La storia della genesi dell'aikido può essere letta come il cammino di ricerca di Morihei Ueshiba per superare una concezione bellica e competitiva delle arti marziali, dette budô. Nato nel 1883 a Tanabe, attuale distretto Wakayama, in Giappone, Morihei Ueshiba dimostrò  uno straordinario interesse per lo studio delle cose spirituali fin da giovane. Vedendo il padre più volte picchiato da politici della fazione avversa, decise di diventare forte nonostante la corporatura minuta e approfondì in particolare l'arte della scherma (Stevens 2003). A vent'anni diventò un soldato di leva e servì la patria nell'occupazione della Manciuria. Si narra che fosse formidabile in battaglia e che schivasse tutte le pallottole nemiche perché vedeva delle palline bianche di luce che le precedevano. Questa intuizione dell'intenzione (in giapponese: kimochi) permette di cogliere gli impulsi del movimento al loro nascere, ed è una forma immediata, non cerebrale, di comprensione e consapevolezza. Il kimochi è centrale nella genesi e sviluppo dell'aikido (Tsuda 1996:27).

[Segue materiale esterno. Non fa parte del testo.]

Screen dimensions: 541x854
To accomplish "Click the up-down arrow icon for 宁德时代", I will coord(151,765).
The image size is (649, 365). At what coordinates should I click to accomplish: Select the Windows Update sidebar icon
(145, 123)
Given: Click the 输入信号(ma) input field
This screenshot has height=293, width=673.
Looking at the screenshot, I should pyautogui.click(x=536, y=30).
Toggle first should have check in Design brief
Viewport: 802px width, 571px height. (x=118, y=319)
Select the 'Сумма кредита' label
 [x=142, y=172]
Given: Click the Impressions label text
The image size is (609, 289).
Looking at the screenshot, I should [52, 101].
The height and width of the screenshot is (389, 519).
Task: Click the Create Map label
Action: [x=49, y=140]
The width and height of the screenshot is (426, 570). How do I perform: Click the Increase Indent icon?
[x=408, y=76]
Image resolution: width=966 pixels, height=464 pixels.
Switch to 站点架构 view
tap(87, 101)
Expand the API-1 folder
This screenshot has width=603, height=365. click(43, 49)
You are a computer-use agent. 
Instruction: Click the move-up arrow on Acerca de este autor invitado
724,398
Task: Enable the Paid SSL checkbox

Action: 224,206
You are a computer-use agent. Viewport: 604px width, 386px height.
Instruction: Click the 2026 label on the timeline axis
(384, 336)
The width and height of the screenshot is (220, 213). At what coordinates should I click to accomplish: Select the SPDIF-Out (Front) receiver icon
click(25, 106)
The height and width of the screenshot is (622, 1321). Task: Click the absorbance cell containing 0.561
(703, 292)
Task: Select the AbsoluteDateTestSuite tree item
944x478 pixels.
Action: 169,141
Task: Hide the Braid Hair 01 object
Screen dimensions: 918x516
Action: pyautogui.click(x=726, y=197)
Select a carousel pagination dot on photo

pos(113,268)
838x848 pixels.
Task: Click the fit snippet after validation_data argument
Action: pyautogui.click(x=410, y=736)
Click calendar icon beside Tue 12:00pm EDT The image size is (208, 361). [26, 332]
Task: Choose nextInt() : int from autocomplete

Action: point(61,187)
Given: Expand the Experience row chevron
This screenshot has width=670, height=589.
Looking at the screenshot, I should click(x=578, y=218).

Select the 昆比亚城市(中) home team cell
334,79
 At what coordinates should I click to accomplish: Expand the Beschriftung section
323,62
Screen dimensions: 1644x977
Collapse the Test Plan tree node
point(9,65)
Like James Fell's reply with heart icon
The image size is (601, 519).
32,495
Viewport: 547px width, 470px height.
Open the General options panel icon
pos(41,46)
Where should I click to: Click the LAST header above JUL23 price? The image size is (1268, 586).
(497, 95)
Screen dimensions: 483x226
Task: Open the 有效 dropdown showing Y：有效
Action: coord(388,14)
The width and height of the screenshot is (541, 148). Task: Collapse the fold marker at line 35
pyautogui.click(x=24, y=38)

Nel 1910 Morihei Ueshiba viene liberato dal servizio militare e diventa un colono della selvaggia isola del nord Hokkaido. Per il suo rigore, equità e forza, divenne un capo popolare della colonia. Ma ciò non gli importava veramente, perché dava fondo a tutti i suoi averi nell'approfondimento del budô. Nel 1919 venne a sapere che suo padre era molto malato, donò i suoi averi nell'Hokkaido al suo insegnante di budô, e partì. Durante il difficile viaggio di ritorno si recò ad Ajabe per incontrare Onisaburo Deguchi, co-fondatore della religione Oomoto (in giapponese: 'origine, centro'), la cui fama di guaritore si stava diffondendo per tutto il paese, nella speranza di salvare il padre. Questo non fu possibile e da quel momento Morihei Ueshiba decise di dedicare la propria vita alla ricerca del vero budô e decise di seguire con tutta la famiglia l'insegnamento di Onisaburo Deguchi. In quel periodo fu iniziato alle conoscenze esoteriche della vibrazione (in giapponese: kotodama) che permea l'universo e  ne permette la vita e capì che quella consapevolezza gli avrebbe permesso di giungere alla fonte delle arti marziali (Brozovsky 1989). Messo alla prova da un'avventura in Mongolia al seguito di Deguchi, Ueshiba divenne consapevole che la strada da percorrere passava attraverso la disciplina del ki. Che cos'è il ki? Con le parole di Maruyama (1997: 25): “il ki è l'infinito insieme di particelle infinitamente piccole; questo movimento infinitamente piccolo è la calma e la vera comprensione del punto nel basso addome.” Corrisponde al concetto cinese di qi, presente in parole come tai qi o qi gong, antiche arti cinesi. Per trovare dei termini corrispondenti occidentali bisogna rivolgersi alla classicità: il concetto greco di pneuma o quello latino di spiritus, “che designa al contempo il vento e l'anima e, più precisamente, almeno in certi casi, l'anima e il potere delle cose inanimate e vegetali” (Tsuda 1994). La traduzione corrente in 'energia' suona particolarmente riduttiva: il ki è il soffio vitale, non un elemento gestibile mediante macchinari costruiti dall'uomo.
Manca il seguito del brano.